The Chairman of the judging panel was Bill Hardy, 5th generation winemaker of the Hardy Family. “I would not have picked the shiraz in the wine,” said Bill of The Musician. “It was very much cabernet driven exhibiting typical leafy blackberry varietal characteristics. The shiraz gave the wine an extra generosity and softness.”
Bill Hardy has strong views on blending. “Blending is an important feature of wine production in Australia setting us apart from most other wine producing countries – both in the ‘old’ world and the new.” He believes that the complex art of blending requires an exceptional level of skill and experience on the part of the winemaker and that judicious blending, be it with different grape varieties or from different wine regions, can produce a wine with more complexity, structure and balance than one from a single vineyard.
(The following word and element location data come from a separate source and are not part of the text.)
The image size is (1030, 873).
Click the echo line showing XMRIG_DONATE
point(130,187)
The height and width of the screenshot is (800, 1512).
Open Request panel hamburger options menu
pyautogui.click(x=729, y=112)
Blending of different grape varieties in winemaking is common practice around the world but blending parcels of wine from totally different wine regions seems to be unique to Australia.
Bill cites the Hardys HRB (Heritage Reserve Bin) Shiraz as an example of regional blending to produce a premium wine. “The HRB is a straight varietal,” said Bill. “And although the backbone of this wine is McLaren Vale shiraz, there can be up to three or four quite different wine regions represented in the wine. The McLaren Vale shiraz produces a wine with depth of body and aromas and flavours of ripe plums, coffee, chocolate and licorice but it is generally considered quite alcoholic, soft in tannin and low in acidity; introduce some Padthaway shiraz and you add reasonable levels of tannin and acid with finer, more lifted raspberry, mint, menthol, and eucalyptus characters. If a Clare Valley or WA’s Frankland River shiraz is included in the blend you get a firm, tight palate structure and the aromas and flavours of cherries, red currants, pepper and spices associated with cooler wine regions. This careful blending produces a perfectly balanced wine with a myriad of complementary aromas and flavours.”
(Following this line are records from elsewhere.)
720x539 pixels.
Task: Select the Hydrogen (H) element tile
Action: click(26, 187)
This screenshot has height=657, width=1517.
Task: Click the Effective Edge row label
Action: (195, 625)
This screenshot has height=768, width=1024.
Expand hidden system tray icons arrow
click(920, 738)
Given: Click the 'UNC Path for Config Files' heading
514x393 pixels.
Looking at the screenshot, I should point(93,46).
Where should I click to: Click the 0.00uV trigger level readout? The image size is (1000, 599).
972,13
As mentioned earlier, blending of different grape varieties to produce a harmonious wine that is better than its individual parts happens around the world. “Take a typical Bordeaux style blend for example,” said Bill. “It comprises, predominately, of cabernet sauvignon, cabernet franc and merlot. The cabernet sauvignon gives the wine lovely berry characters and a good tannin and acid backbone. The cabernet franc component brings fragrance and delicacy, the merlot – richness and softness and, if necessary, petit verdot is added to tighten up the blend.
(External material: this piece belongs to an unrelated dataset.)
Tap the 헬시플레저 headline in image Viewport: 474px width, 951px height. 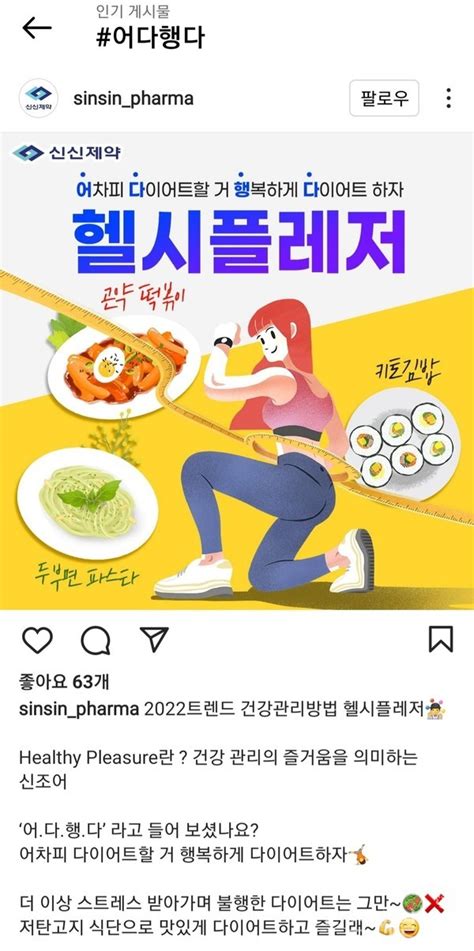[239, 240]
“Here in Australia, blends of chardonnay and semillon are successful because the chardonnay provides ripe peach and melon fruit, but can often be a bit soft and ‘flabby’, whilst the semillon contributes delicate citrus fruit and its crisp acidity and finer palate structure provides a perfect foil for the fullness and softness of the chardonnay.
“The blending of shiraz and cabernet sauvignon is exclusively an Australian creation. The cooler, crisper, tighter and firmer structure of cabernet balances out the big, open, soft, warm structure of shiraz with the spicy, red fruit characters of shiraz perfectly complementing the leafy, dark fruit characters of cabernet producing a hedonistic, ‘pot-pourri’ of aromas and flavours!”
Apart from blending to achieve complexity in premium wines Australian winemakers blend to achieve consistency at the ‘everyday’ wine level so consumers can rely on their favourite quaffer always tasting the same, no matter the vintage. “Blending between regions, in particular, helps overcome any inconsistency there might be in the quality or style of these wines,” commented Bill.
Then there is what could be called ‘silent’ blends.
The Australian wine industry is governed by a Labelling Integrity Program that guarantees truth in wine labelling with heavy penalties for wineries not complying with the rules. For a winery to label a wine as being made from a single variety or coming from a particular wine region, at least 85% of that wine must be of the stated variety and/or region. This still allows winemakers a small window of opportunity to ‘tweak’ a wine, if they feel it necessary, by adding up to 15% of another grape variety or wine from a different region without having to stipulate it on the label.
There is a considerable difference in attitude toward blending in Australia compared with Europe where the thinking is that the wine in the bottle should reflect where the grapes were grown (the terroir) and not the grape varieties used. In most European countries blending of wines from completely different regions, except for the most basic table wines, is not permitted, by wine law. “Regional blending is something European winemakers normally associate with low quality wine and generally consider it a technique used to hide the deficiencies in the components of the blend,” said Bill.
“Champagne is the exception. To achieve consistency of quality and style in their flagship non-vintage Champagnes, the Champenois blend across three varieties, four subregions and several vintages.”
The winner for 2020 Winestate Wine of the Year is a great example of a harmoniously blended wine. According to Brian “Prof” Lynn from Majella, the Musician is their biggest seller and is “an exceptional wine at an exceptional price” and given this year’s result – it’s not hard to see why.

Last year, after a 47-year career in winemaking and consultancy, Bill Hardy hung up his shingle. He told Winestate he had recently had his business card redone and decided to just call himself a wine ambassador. “I still promote wine but probably more in a social way!” But Bill will probably have to have those cards reprinted adding OAM after his name having just received an Order of Australia in the 2020 Queens Birthday Honours for Services to the Wine Industry. “My Grandmother Eileen and my Father Thomas received OBEs and my Mother Barbara received an AO so it was nice to rack up one for my generation,” he said.